- Records to process
+ + + +

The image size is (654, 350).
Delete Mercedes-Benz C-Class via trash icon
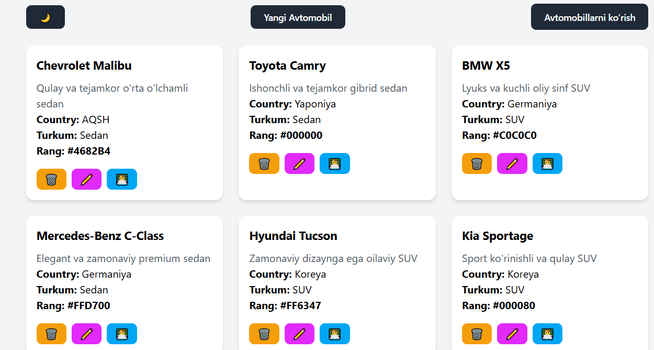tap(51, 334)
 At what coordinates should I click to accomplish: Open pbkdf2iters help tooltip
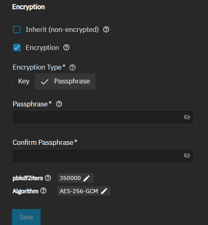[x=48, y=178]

+ + + +

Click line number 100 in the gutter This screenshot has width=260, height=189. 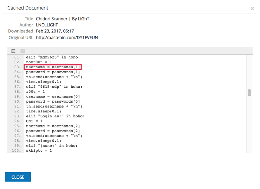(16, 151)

+ + + +

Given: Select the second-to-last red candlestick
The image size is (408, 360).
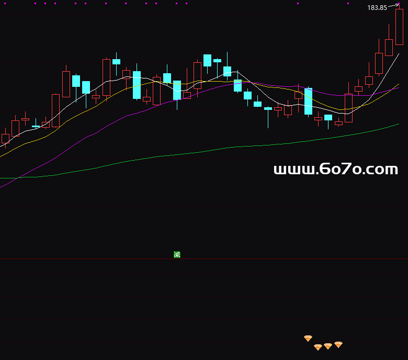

+ + + +

- Task prompt
Please rewrite the rows starting at the line with "The image size is (654, 350)." and ending at the line with "[x=48, y=178]", changing "trash icon" to "bin icon" and keeping everything else the same. Leave out the pictures.

- Finished answer
The image size is (654, 350).
Delete Mercedes-Benz C-Class via bin icon
tap(51, 334)
 At what coordinates should I click to accomplish: Open pbkdf2iters help tooltip
[x=48, y=178]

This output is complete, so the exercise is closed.